● **Your goal**: Only the number is needed: how many lines of the entries below contain the word "agent".

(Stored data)
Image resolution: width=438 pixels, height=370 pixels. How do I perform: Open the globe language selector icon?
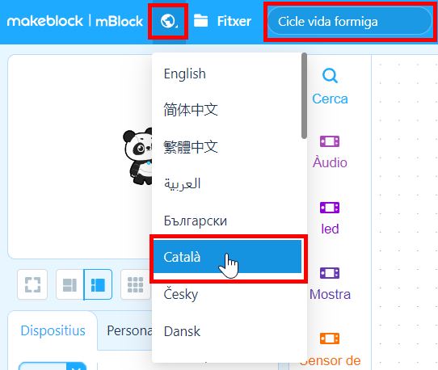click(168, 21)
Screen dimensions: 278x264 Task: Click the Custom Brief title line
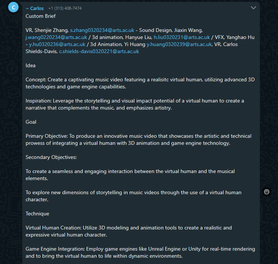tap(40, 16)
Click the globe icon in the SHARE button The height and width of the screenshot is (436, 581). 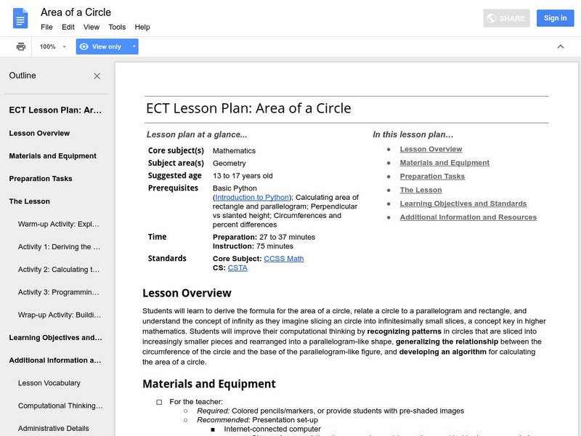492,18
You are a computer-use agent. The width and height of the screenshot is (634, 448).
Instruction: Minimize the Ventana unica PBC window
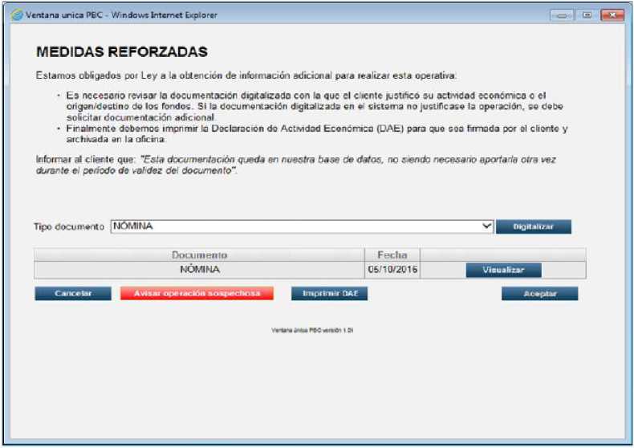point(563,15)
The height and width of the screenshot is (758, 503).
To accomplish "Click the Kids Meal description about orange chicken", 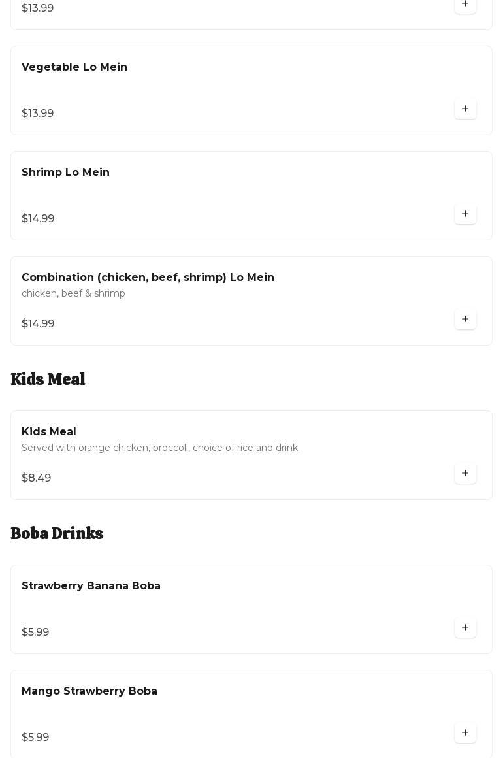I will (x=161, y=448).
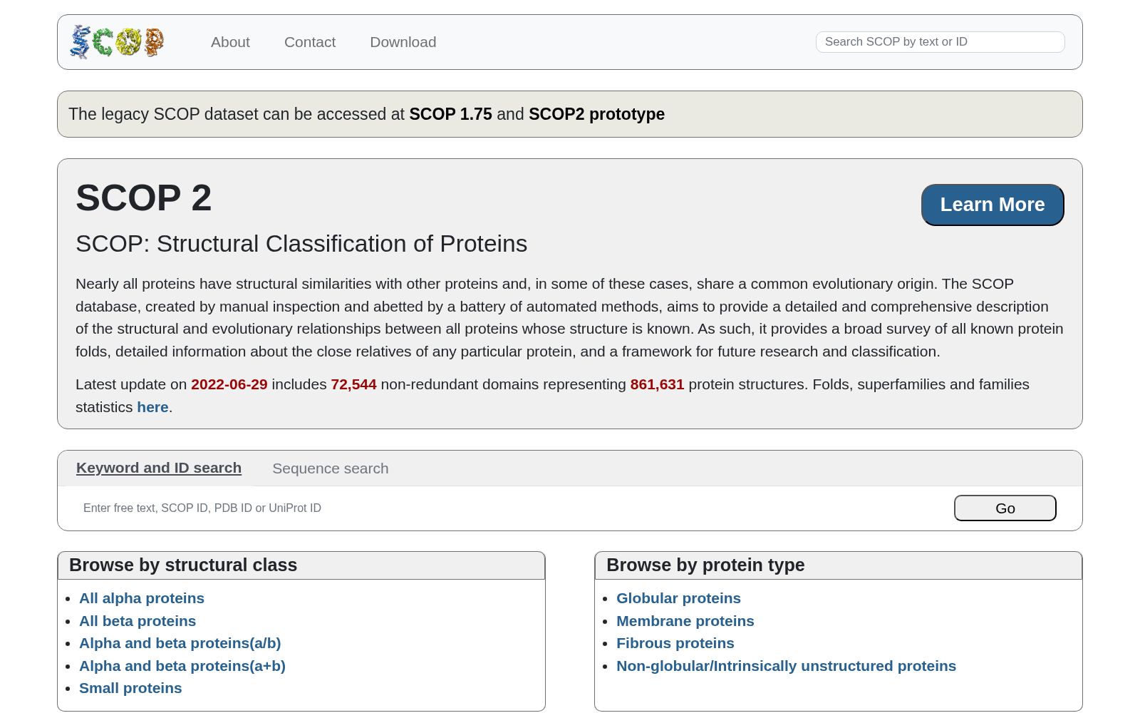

==

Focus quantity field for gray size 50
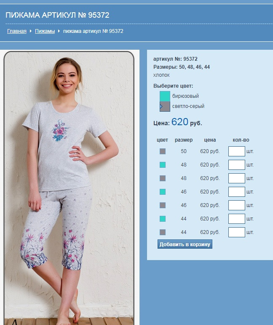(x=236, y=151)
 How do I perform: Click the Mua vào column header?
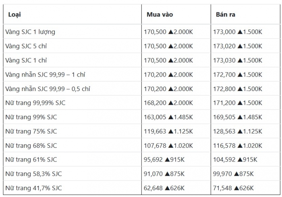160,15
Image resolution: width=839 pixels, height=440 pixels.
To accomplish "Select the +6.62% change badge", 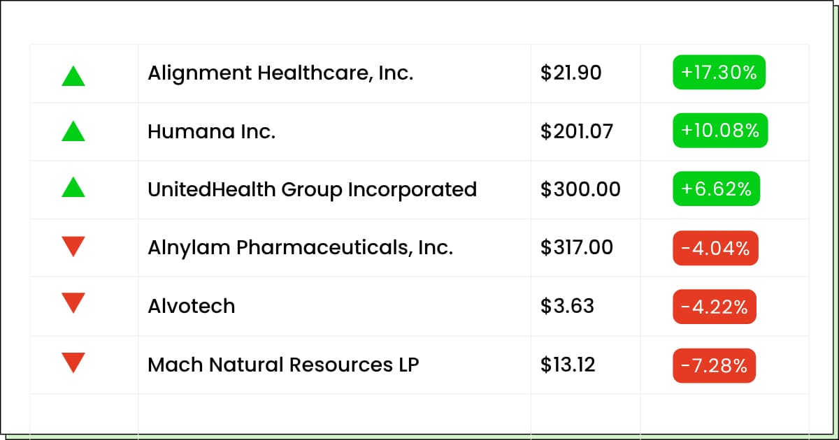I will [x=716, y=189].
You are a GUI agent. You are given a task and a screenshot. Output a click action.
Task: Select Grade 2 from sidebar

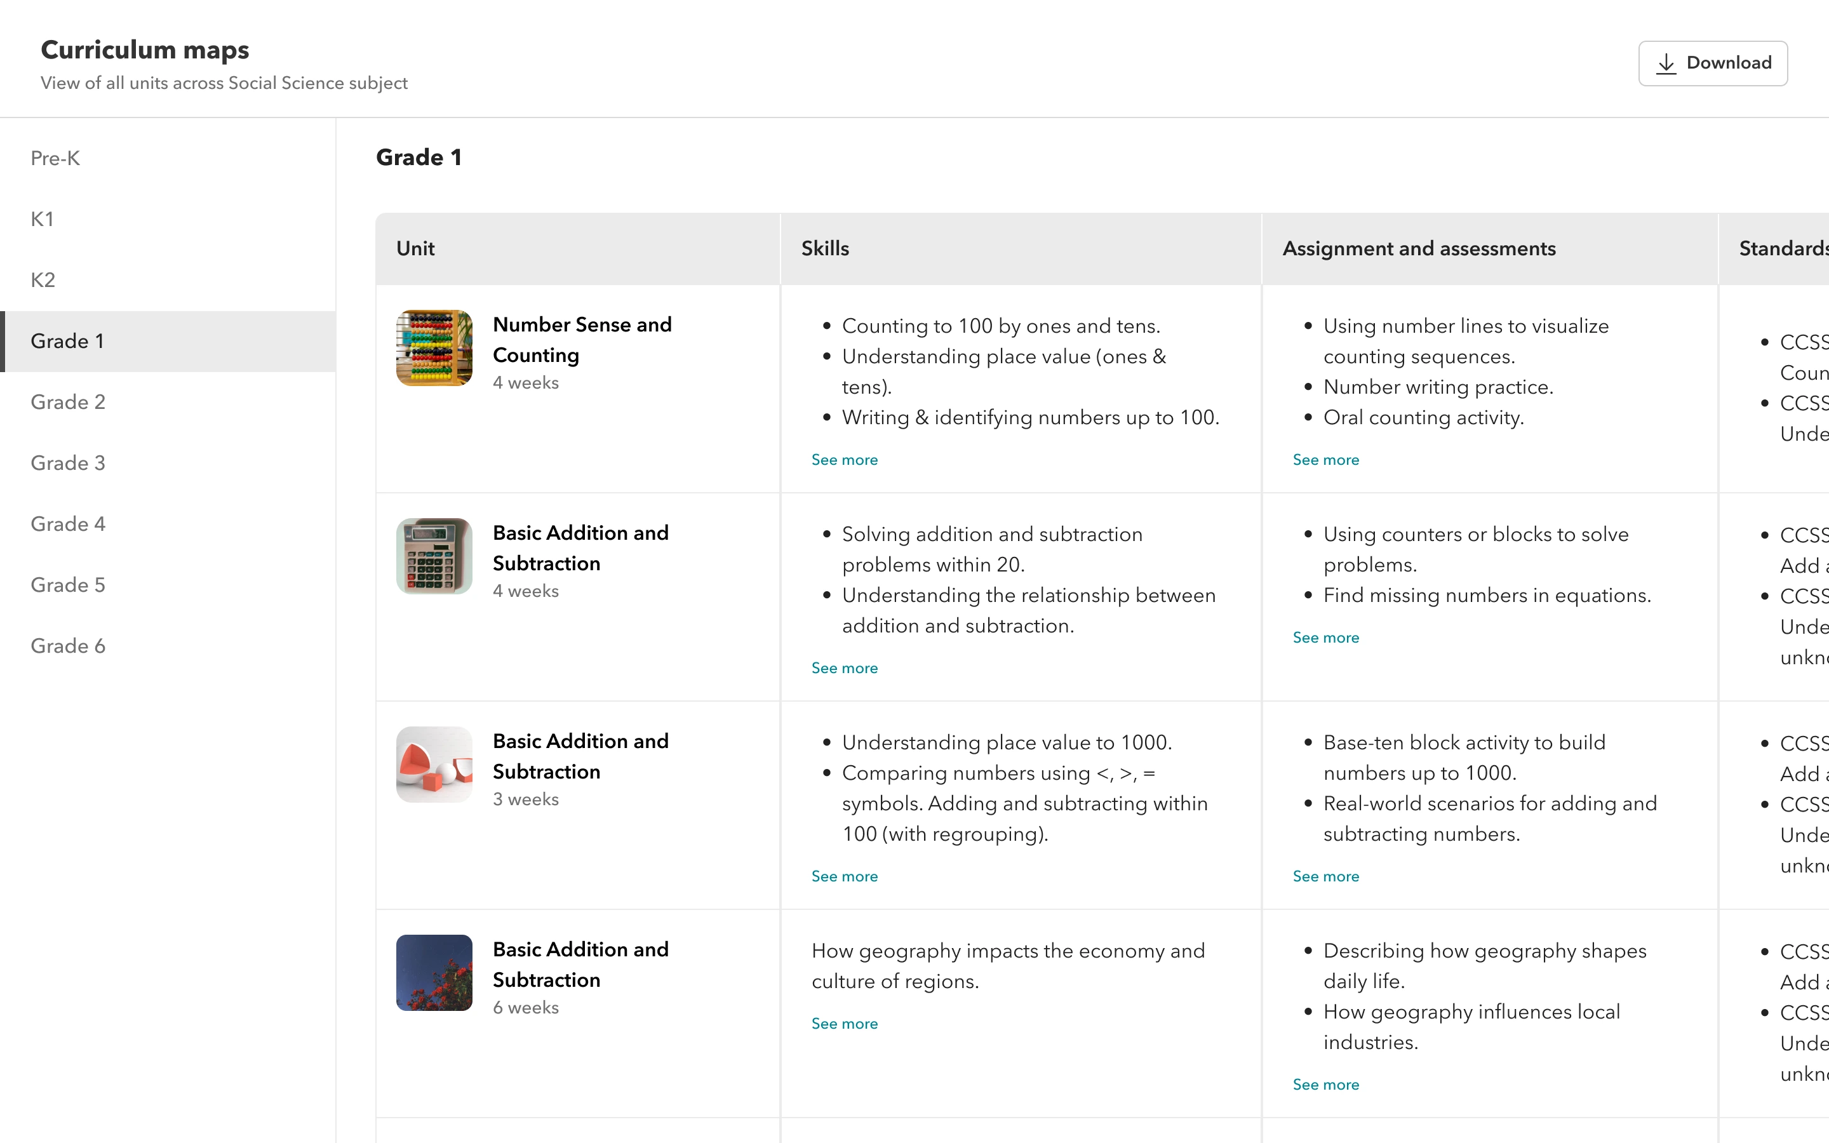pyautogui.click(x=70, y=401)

--

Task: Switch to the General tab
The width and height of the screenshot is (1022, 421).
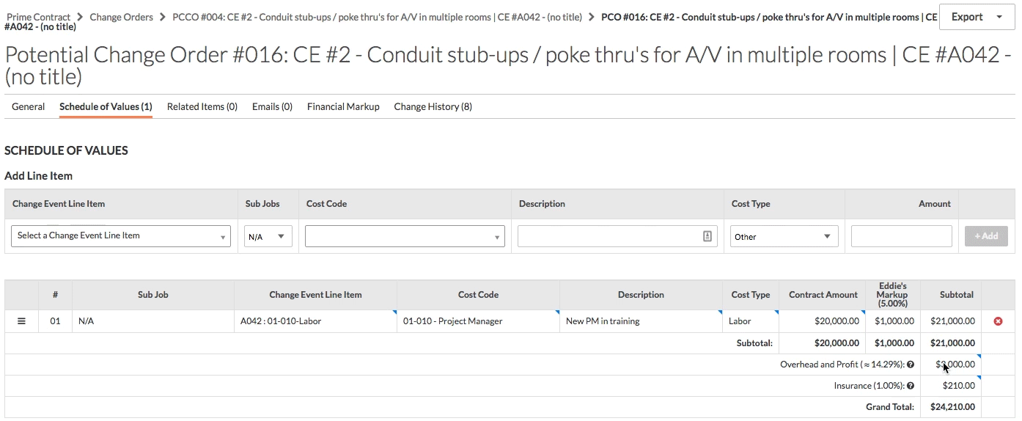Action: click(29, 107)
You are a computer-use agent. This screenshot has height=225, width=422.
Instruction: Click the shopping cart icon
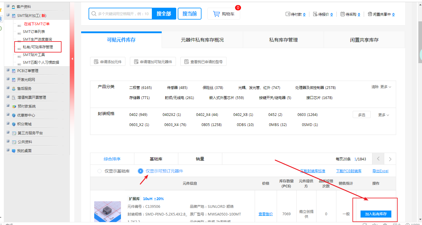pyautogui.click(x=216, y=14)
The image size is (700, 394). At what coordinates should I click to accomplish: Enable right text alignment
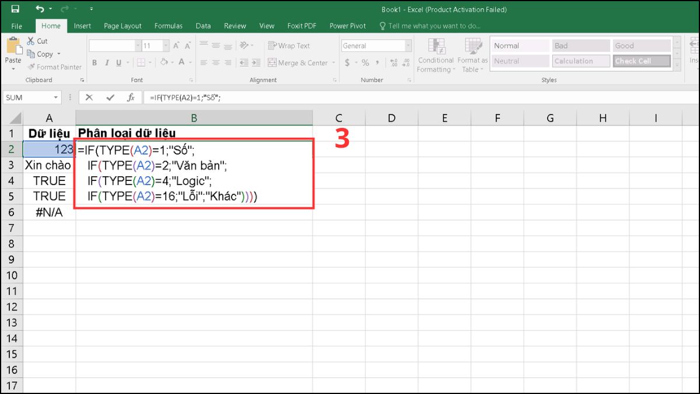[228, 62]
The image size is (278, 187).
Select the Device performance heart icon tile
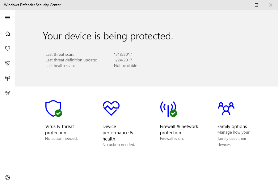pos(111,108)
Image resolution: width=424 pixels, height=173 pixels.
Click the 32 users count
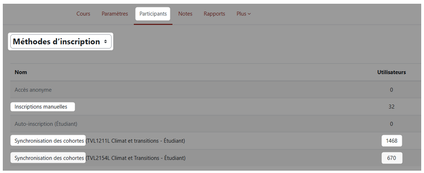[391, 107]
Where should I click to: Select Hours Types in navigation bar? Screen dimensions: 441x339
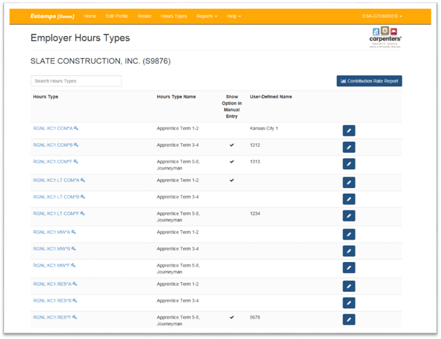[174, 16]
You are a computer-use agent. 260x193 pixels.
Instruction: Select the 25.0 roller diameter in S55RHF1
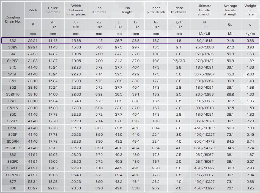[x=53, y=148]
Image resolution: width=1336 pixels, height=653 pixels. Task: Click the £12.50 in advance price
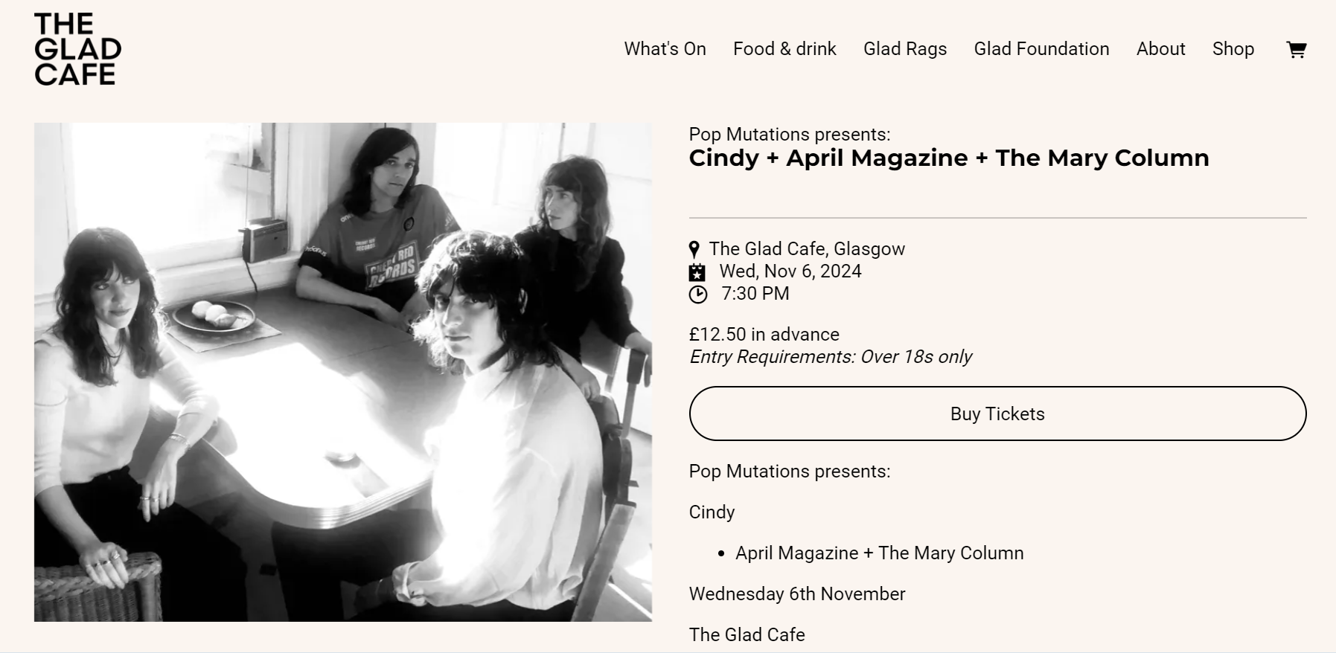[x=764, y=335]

● **Response below**: 4